Extrait de page:
Solvay Ernest

Conception-Invention, Chimie, Socio-économique, Entreprise

Rebecq-Rognon 16/04/1838, Ixelles 26/05/1922

Groupe chimique de taille mondiale, Solvay porte le nom de l’inventeur de la soude, du moins du procédé de la fabrique industrielle du carbonate sodique, désormais couramment appelée la Soude Solvay.

Là est tout le génie du jeune Solvay, esprit curieux qui, après une formation pratique en comptabilité, commence à travailler en tant qu’« apprenti-directeur » dans l’usine à gaz de son oncle où il apporte maints perfectionnements, notamment la récupération de l’ammoniaque. Une expérience lui permet d’obtenir du carbonate de soude et, conscient du parti qu’il peut tirer de sa découverte, l’autodidacte prend un premier brevet (1861). Après d’innombrables démarches et l’aide financière d’Eudore Pirmez et de proches, il réussit à mettre en route, à Couillet, le processus de la fabrication industrielle du carbonate sodique à l’ammoniaque ; il connaissait le problème mieux que quiconque, son père ayant été raffineur de sel après avoir été carrier. La qualité principale de son produit est de remplacer dans l’industrie le carbonate de sodium trop rare à l’état naturel (1865) ; de surcroît, le procédé récupère l’ammoniaque des cokeries. La soude est un composé essentiel dans de nombreuses applications industrielles, comme la fabrication du verre ou la métallurgie.

Consigne 1:
Reproduisez à l'identique les lignes de la liste, en commençant à la ligne qui contient « Click the AutoCAD app icon in the title bar » et en terminant à celle qui contient « (x=369, y=120) », ces deux lignes comprises. Laissez les images de côté, s'il vous plaît.

Données fournies:
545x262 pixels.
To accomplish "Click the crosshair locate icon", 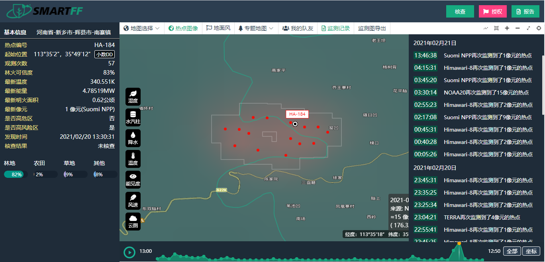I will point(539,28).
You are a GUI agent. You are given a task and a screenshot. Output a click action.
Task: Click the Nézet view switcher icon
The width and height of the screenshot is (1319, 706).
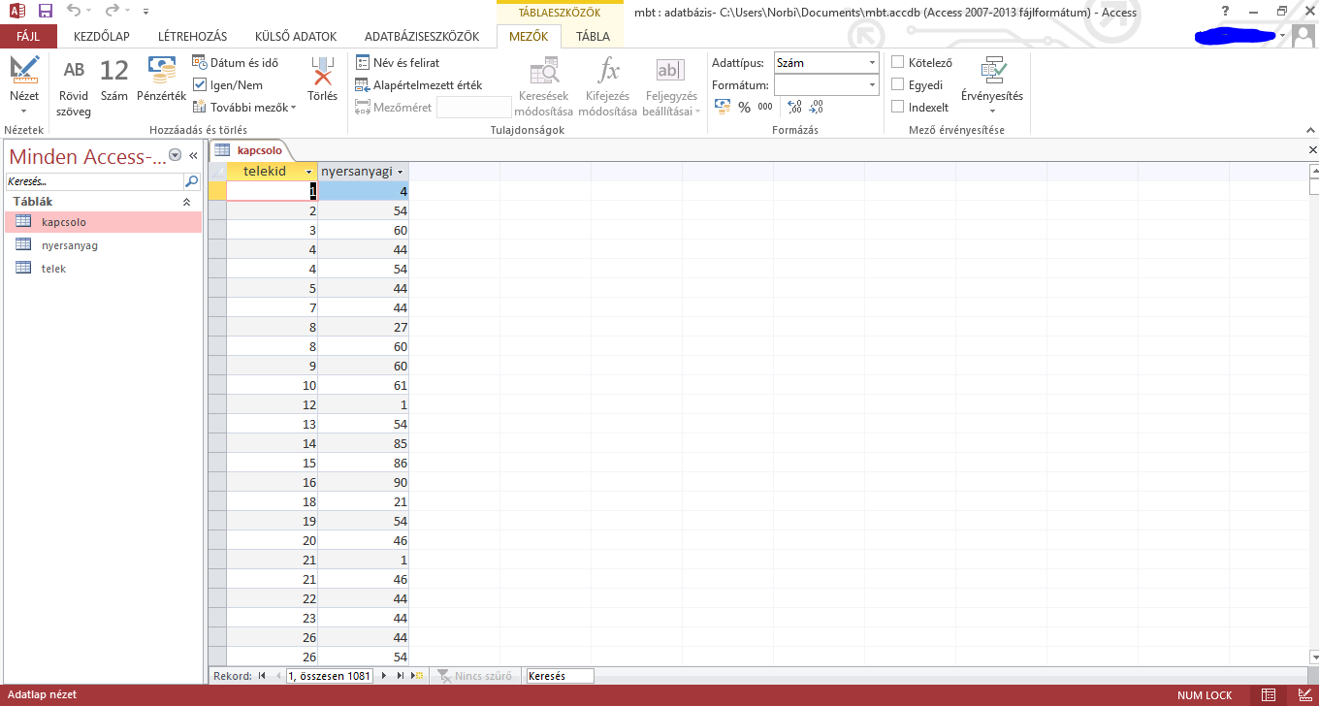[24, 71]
==
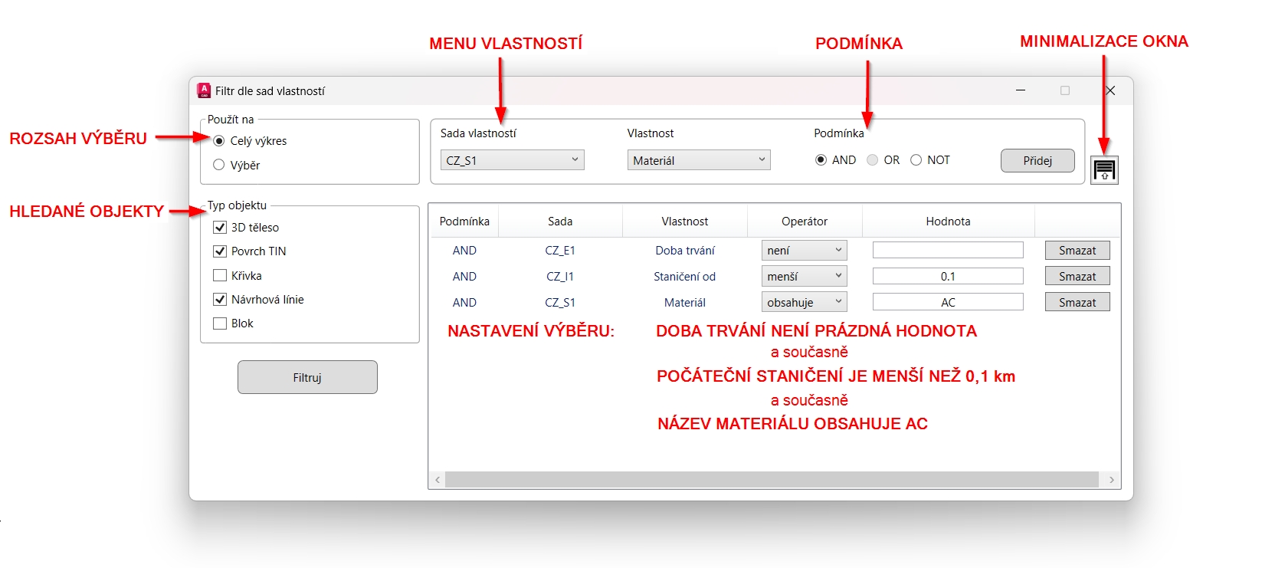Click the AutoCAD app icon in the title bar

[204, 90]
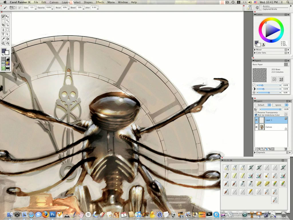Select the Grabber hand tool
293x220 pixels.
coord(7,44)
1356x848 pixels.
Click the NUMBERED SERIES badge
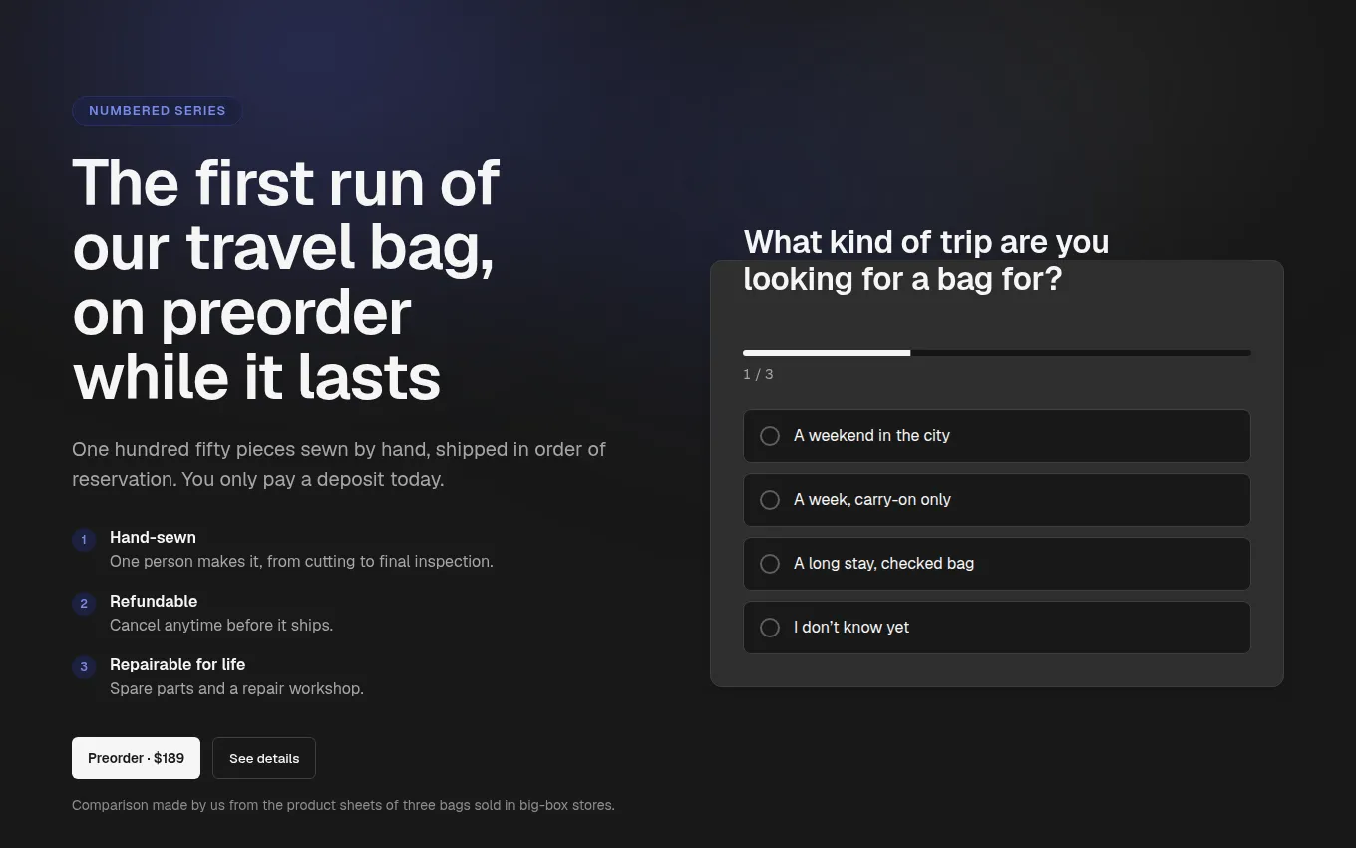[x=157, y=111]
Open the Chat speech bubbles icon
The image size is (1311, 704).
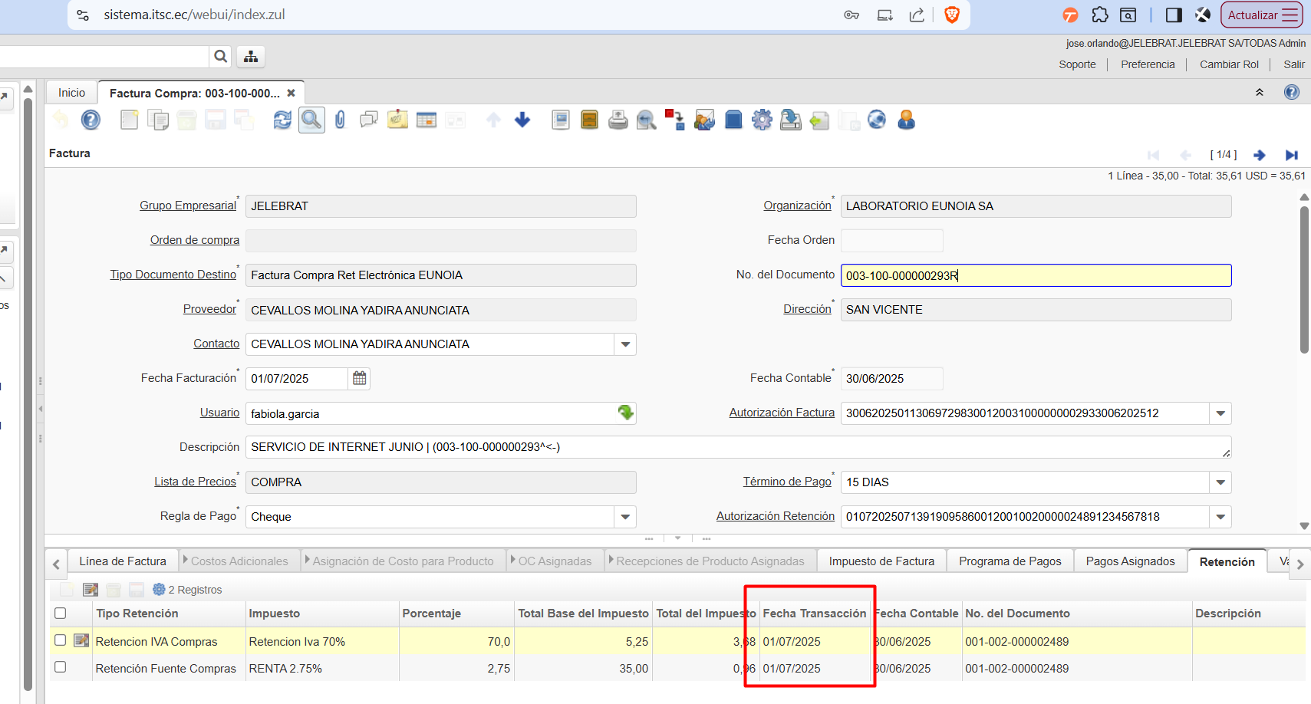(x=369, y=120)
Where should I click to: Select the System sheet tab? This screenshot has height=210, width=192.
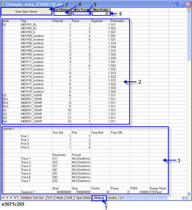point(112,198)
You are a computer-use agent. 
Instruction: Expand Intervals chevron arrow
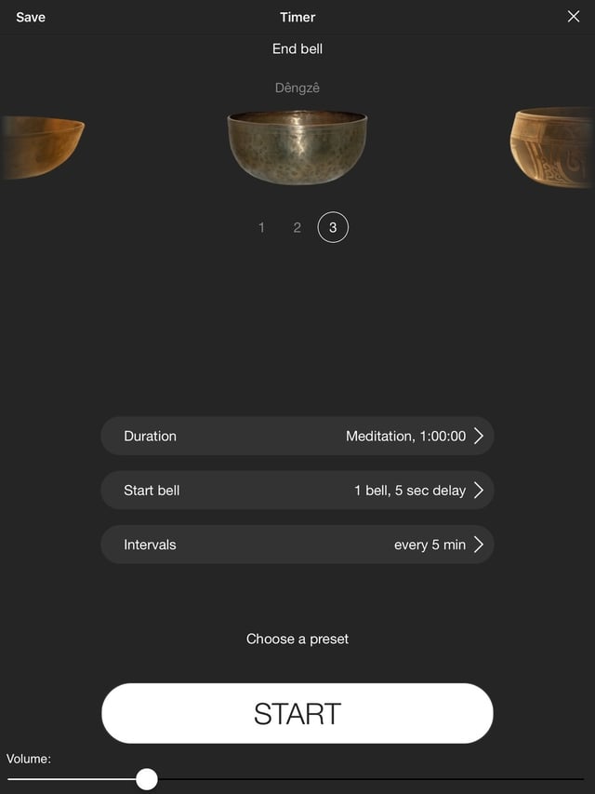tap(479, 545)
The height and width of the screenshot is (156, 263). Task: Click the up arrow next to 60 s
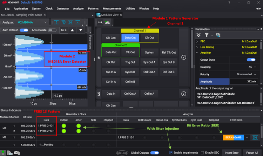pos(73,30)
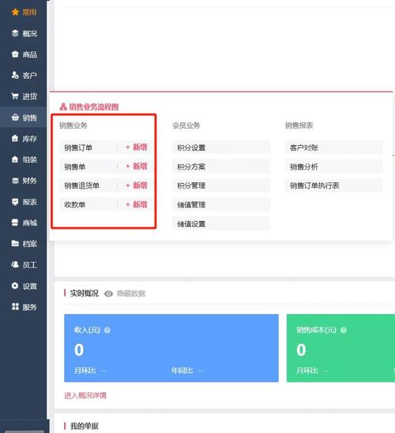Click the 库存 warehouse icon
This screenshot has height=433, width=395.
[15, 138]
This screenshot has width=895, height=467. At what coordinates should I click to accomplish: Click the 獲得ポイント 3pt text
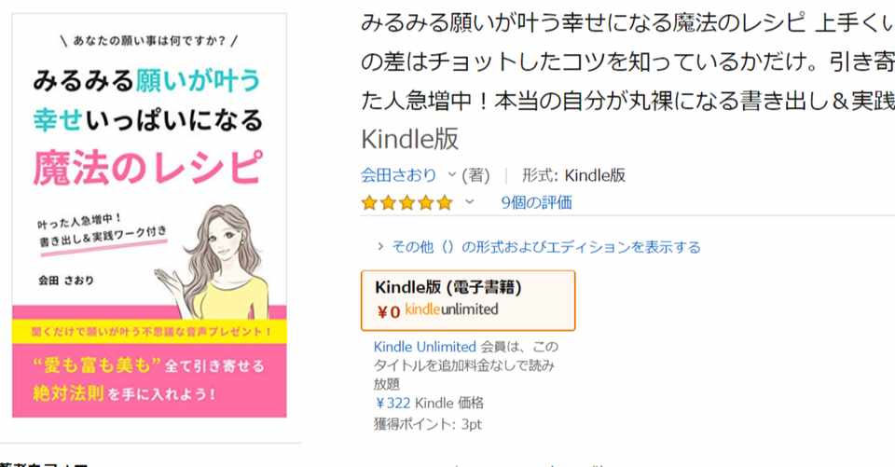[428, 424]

Consigne 2:
Reprenez le passage de la notice sur Ernest Solvay qui commence à « Conception-Invention, Chimie, Socio-économique, Entreprise » et se termine à « la Soude Solvay. », en substituant « Bruxelles » à « Ixelles ».

Réponse finale 1:
Click the AutoCAD app icon in the title bar

[204, 90]
Select the Grabber hand tool
293x220 pixels.
coord(7,44)
1356x848 pixels.
Click the NUMBERED SERIES badge
[x=157, y=111]
Open the Chat speech bubbles icon
The image size is (1311, 704).
(x=369, y=120)

Réponse finale 2:
Conception-Invention, Chimie, Socio-économique, Entreprise

Rebecq-Rognon 16/04/1838, Bruxelles 26/05/1922

Groupe chimique de taille mondiale, Solvay porte le nom de l’inventeur de la soude, du moins du procédé de la fabrique industrielle du carbonate sodique, désormais couramment appelée la Soude Solvay.